__ATTIVITÀ DA SVOLGERE__:
Trasforma le righe dell'elenco seguente in una lista numerata, saltando quelle vuote. Nella risposta non riportare le immagini.

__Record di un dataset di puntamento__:
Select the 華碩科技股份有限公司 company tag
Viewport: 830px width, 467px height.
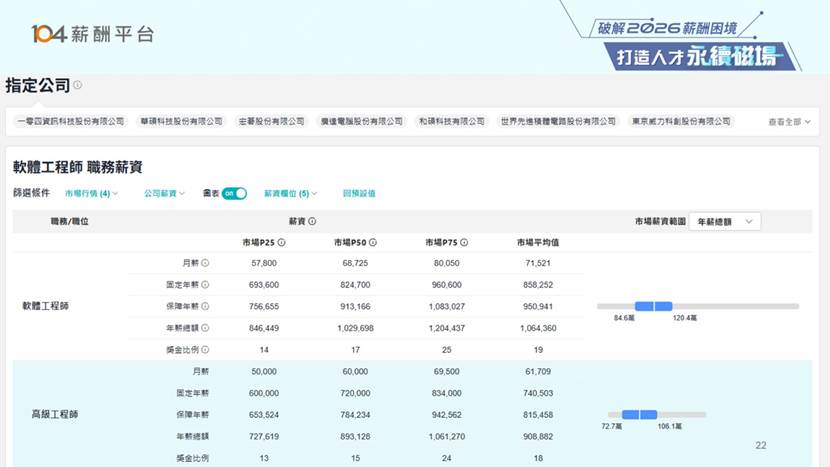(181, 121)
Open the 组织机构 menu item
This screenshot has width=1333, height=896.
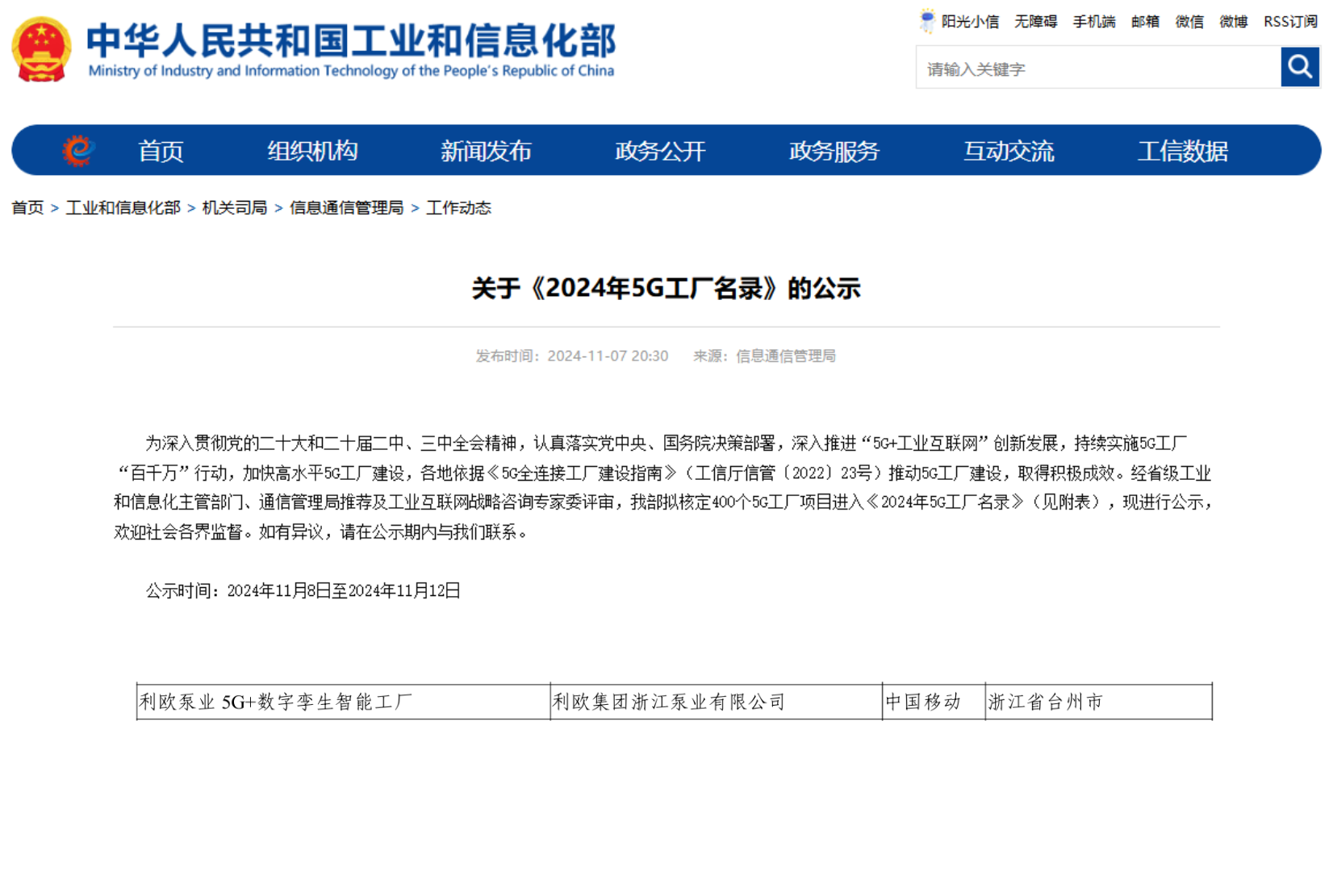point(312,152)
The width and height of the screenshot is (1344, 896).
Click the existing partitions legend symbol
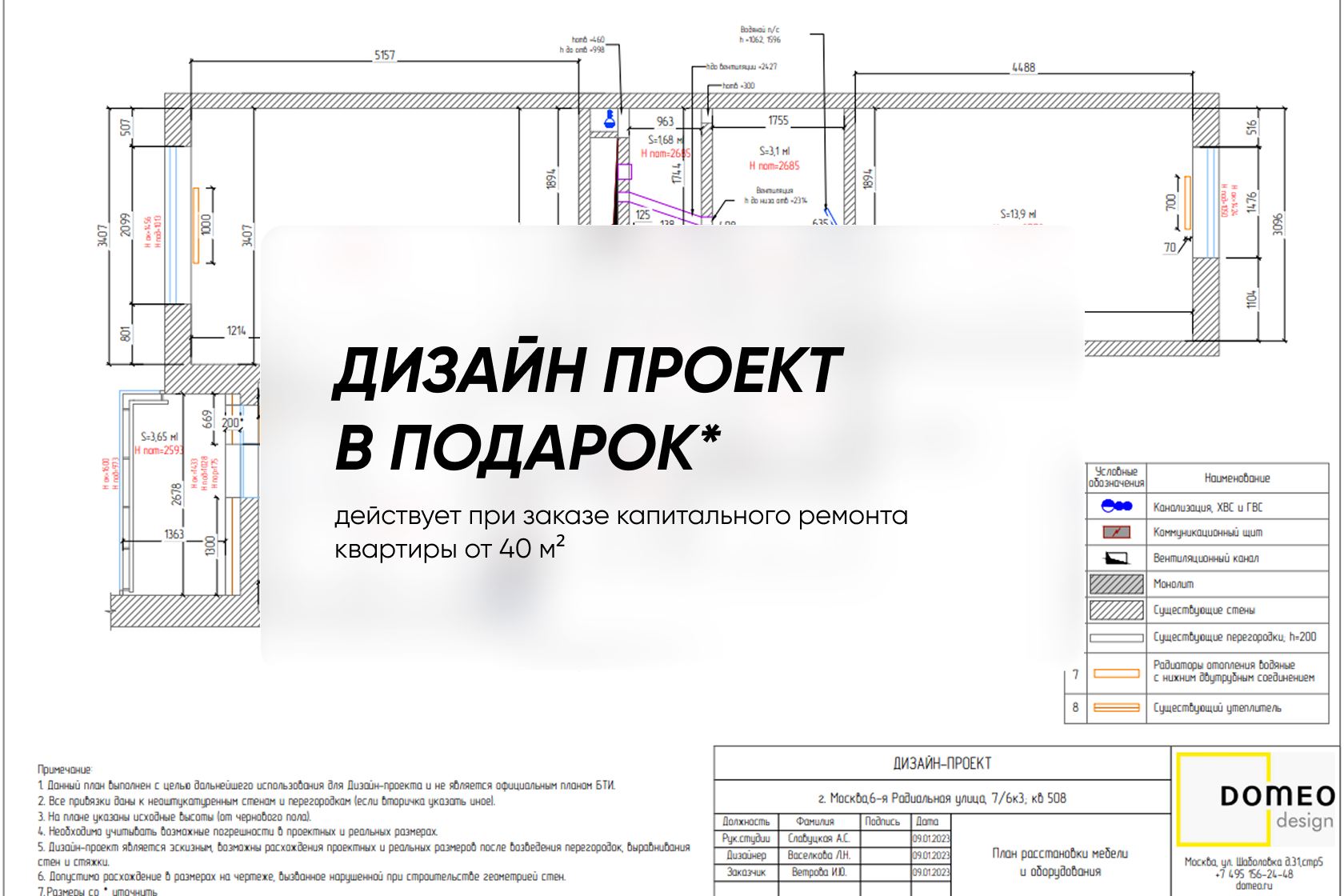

__SOLUZIONE DEL COMPITO__:
1. Select the 華碩科技股份有限公司 company tag
2. Viewport: 830px width, 467px height.
3. (181, 121)
4. Open the 组织机构 menu item
5. This screenshot has width=1333, height=896.
6. point(312,152)
7. The width and height of the screenshot is (1344, 896).
8. Click the existing partitions legend symbol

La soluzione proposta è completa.